Scenes from the South

Two Nobel Laureates

J.M. Coetzee | Abdulrazak Gurnah

This travelling exhibition travels South, crossing the seas of the southern hemisphere. Showcasing a unique collection of images, maps, archives and artworks, it offers a visual journey along the migratory routes and writing lives of two of the most distinguished novelists of our time.

First launched at Amazwi South African Museum of Literature in 2020 to celebrate the 80th birthday of Nobel Prizewinning author, J. M. Coetzee, Scenes from the South takes a cartographical approach, mapping the landscapes (farms, towns, cities, sea-sides and suburbs) in which Coetzee has lived and written — from Cape Town to Adelaide, and as a regular guest at literary festivals and universities in Argentina, Chile, Colombia.

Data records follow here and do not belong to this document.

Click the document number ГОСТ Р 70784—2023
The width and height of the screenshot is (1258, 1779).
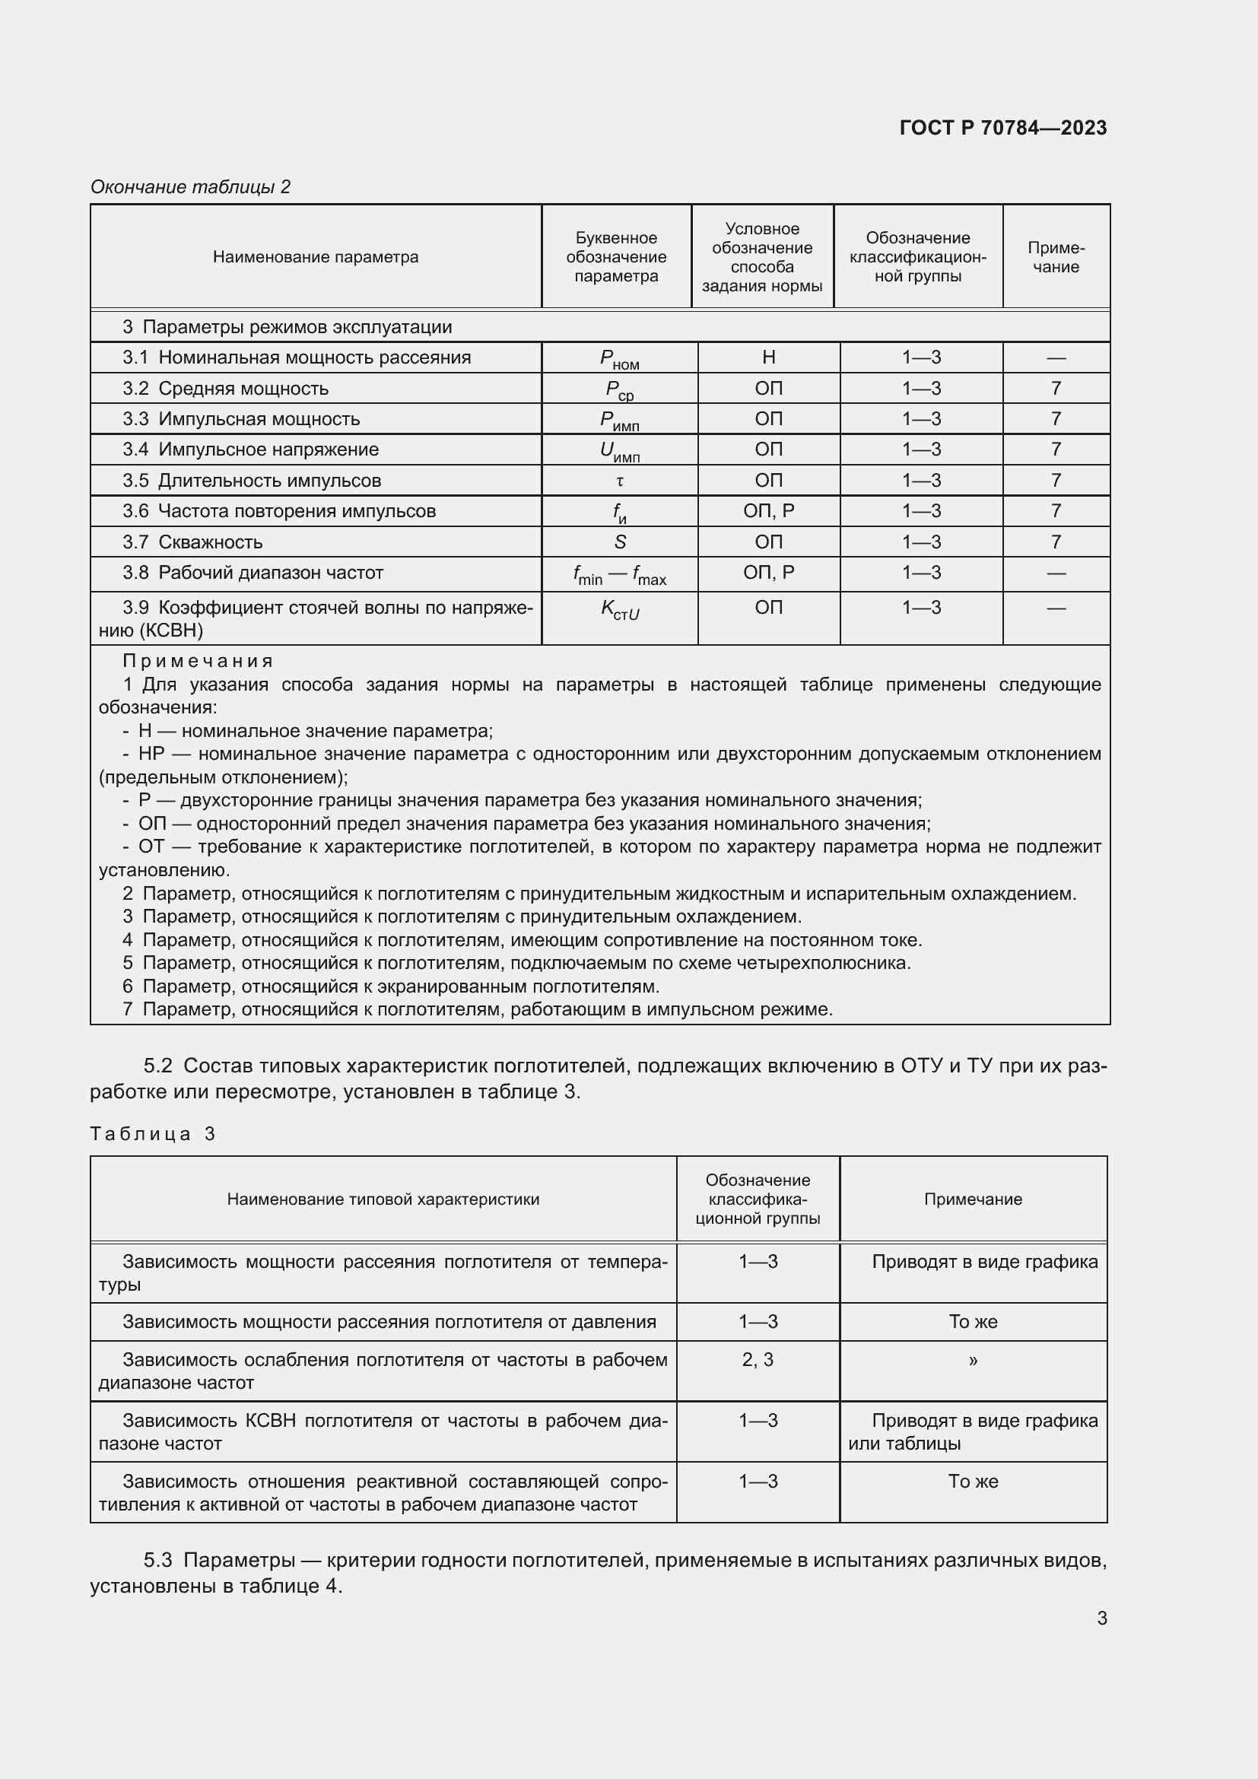[1002, 128]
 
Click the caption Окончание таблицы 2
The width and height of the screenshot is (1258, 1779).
[191, 187]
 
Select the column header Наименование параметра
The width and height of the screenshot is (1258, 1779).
[316, 257]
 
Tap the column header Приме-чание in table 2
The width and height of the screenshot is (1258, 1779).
[1056, 257]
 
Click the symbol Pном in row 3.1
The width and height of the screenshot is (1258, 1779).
[619, 359]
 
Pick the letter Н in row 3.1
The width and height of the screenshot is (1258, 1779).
[768, 357]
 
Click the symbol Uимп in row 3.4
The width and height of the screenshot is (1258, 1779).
[620, 451]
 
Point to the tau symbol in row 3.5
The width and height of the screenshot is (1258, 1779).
[620, 481]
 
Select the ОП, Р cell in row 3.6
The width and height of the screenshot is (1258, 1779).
[768, 510]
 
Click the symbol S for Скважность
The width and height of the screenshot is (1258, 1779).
[620, 542]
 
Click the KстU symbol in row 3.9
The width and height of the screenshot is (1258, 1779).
[620, 610]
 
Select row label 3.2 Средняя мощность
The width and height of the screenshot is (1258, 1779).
[224, 388]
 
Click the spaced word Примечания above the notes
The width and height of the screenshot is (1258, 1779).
[199, 661]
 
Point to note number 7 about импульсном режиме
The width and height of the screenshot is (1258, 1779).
[128, 1009]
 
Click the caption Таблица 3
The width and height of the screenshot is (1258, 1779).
[153, 1134]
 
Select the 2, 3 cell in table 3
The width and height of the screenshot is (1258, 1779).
[758, 1360]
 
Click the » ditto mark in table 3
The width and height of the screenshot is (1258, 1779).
[973, 1361]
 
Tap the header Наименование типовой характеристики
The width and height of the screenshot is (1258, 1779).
[383, 1199]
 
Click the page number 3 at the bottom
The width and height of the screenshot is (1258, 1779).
[1101, 1618]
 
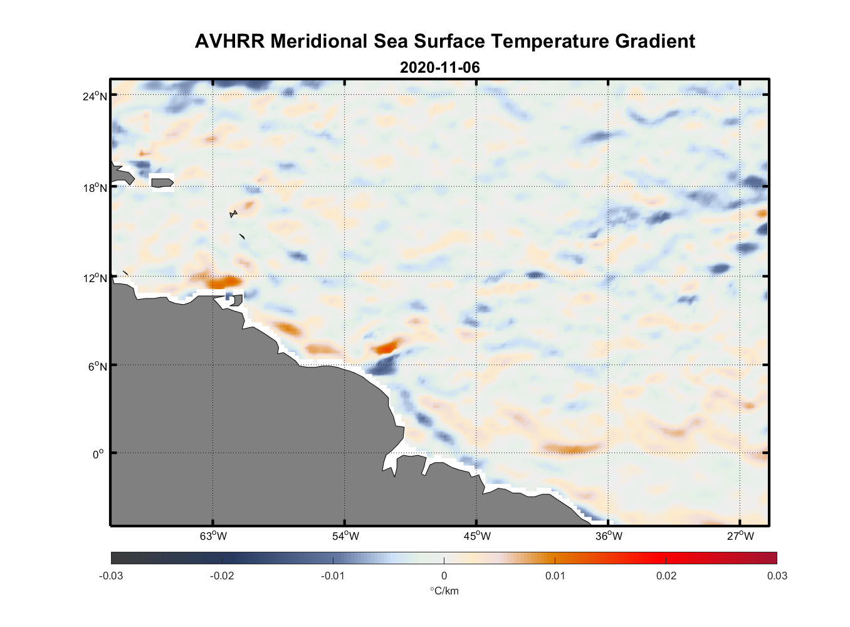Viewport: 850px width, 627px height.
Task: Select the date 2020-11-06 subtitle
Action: pyautogui.click(x=439, y=67)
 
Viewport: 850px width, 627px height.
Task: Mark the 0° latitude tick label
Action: pyautogui.click(x=98, y=454)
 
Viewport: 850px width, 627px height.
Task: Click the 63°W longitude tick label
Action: pyautogui.click(x=213, y=536)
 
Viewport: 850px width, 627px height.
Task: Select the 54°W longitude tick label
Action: pyautogui.click(x=345, y=536)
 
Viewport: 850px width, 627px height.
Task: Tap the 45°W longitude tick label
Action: pyautogui.click(x=477, y=536)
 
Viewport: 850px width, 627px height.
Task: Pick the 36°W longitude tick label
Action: pyautogui.click(x=609, y=536)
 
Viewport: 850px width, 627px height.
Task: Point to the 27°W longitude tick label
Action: pyautogui.click(x=740, y=536)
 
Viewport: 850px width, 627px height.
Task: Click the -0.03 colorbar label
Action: pyautogui.click(x=111, y=576)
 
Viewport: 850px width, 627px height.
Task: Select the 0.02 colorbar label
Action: pyautogui.click(x=666, y=576)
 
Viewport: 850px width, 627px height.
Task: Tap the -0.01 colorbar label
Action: pyautogui.click(x=333, y=576)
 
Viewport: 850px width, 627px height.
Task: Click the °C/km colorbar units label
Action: pyautogui.click(x=444, y=591)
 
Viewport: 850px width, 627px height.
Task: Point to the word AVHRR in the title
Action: pyautogui.click(x=229, y=41)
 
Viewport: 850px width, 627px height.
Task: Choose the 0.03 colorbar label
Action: pyautogui.click(x=777, y=576)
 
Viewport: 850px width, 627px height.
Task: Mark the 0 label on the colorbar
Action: pyautogui.click(x=444, y=576)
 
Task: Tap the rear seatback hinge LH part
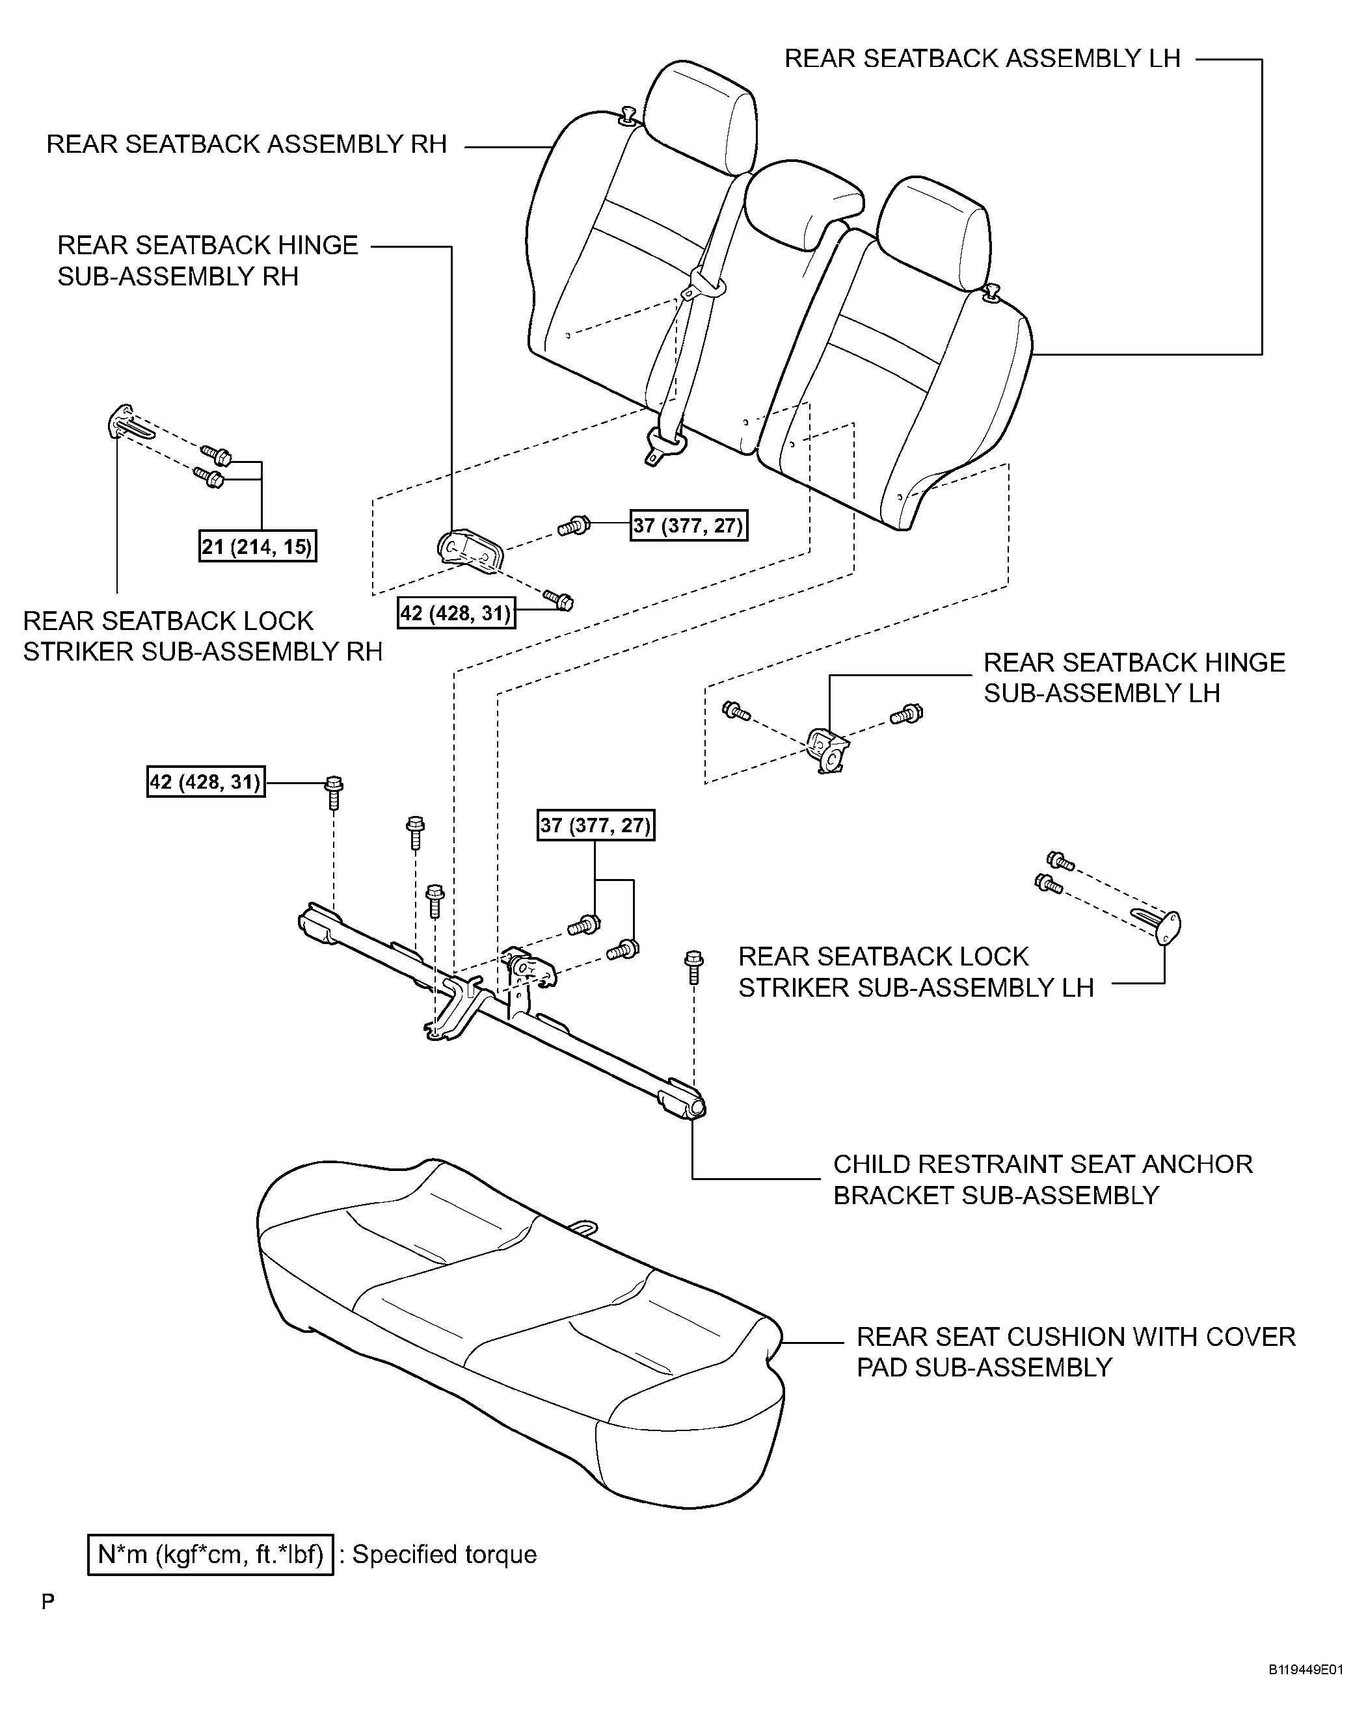tap(828, 750)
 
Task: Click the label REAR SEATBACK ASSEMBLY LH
tap(982, 59)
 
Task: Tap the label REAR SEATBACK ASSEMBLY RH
tap(246, 144)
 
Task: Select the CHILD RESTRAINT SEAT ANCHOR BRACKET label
tap(1042, 1179)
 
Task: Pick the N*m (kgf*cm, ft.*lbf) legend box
tap(210, 1555)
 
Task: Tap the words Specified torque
tap(444, 1555)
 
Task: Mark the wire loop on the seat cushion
tap(583, 1228)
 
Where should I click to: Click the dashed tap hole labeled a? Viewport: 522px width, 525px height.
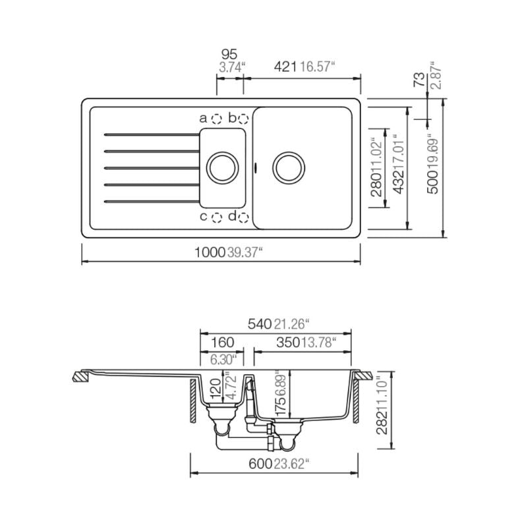pos(217,119)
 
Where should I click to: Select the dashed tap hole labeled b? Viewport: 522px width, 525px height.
pos(243,119)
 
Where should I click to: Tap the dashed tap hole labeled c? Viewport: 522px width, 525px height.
pos(217,218)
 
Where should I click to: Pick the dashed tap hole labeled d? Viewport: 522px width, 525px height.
pos(243,218)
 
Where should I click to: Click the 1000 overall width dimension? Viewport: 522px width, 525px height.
pos(210,252)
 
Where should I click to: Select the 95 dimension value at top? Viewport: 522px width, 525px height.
pos(229,54)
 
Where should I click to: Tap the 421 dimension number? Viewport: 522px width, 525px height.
pos(285,67)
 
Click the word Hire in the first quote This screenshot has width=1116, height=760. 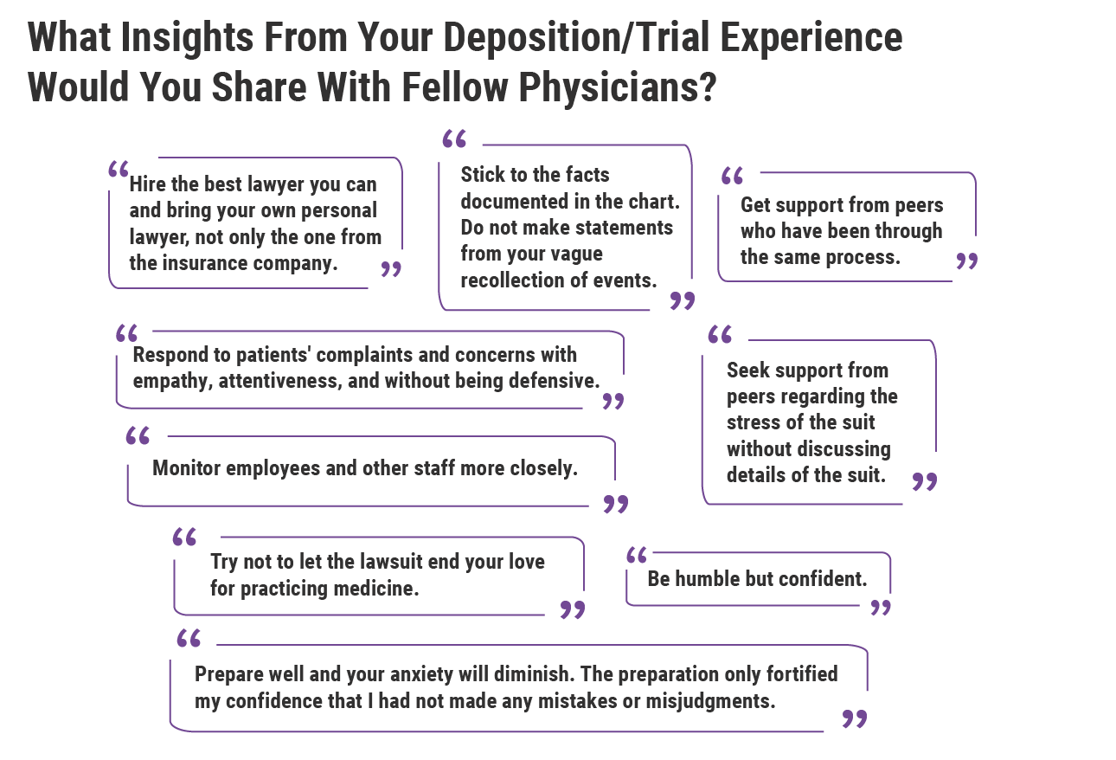point(146,184)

Inspired by his own fictionalised autobiographical trilogy, Scenes from Provincial Life, and his three-year project, ‘Literatures of the South’ (2015-2018) in Argentina, this travelling exhibition is designed as a series of itineraries, featuring three key sites in the southern hemisphere, with the port cities of Cape Town, Adelaide, and Buenos Aires all hovering, as it happens, on the same latitudinal line at 34 degrees South.

The 2024 variation of Scenes from the South, hosted by the South Australian Maritime Museum in the heritage district of Port Adelaide, traverses new ground, with additional visual itineraries from the coast of South Australia, the Flinders Ranges, and the city and hills of Adelaide, where Coetzee has made his home since 2002.

In this new collaboration, Scenes from the South asks questions about country and coastlines, streets and seascapes, migration and navigation.  It also travels to another significant site in the history of maritime travel and trade, with the companion exhibition, Zanzibar Views.  Showcasing historical photographs from Capital Art Studio in Zanzibar’s Stone Town in conversation with the writing of Coetzee’s fellow Nobel Laureate Abdulrazak Gurnah, it offers an illuminating portrait of the architectural spaces and Indian Ocean worlds of Zanzibar’s most celebrated novelist.

‘Simon’s Town, view from Red Hill’. Photography by Kai Easton, 2023.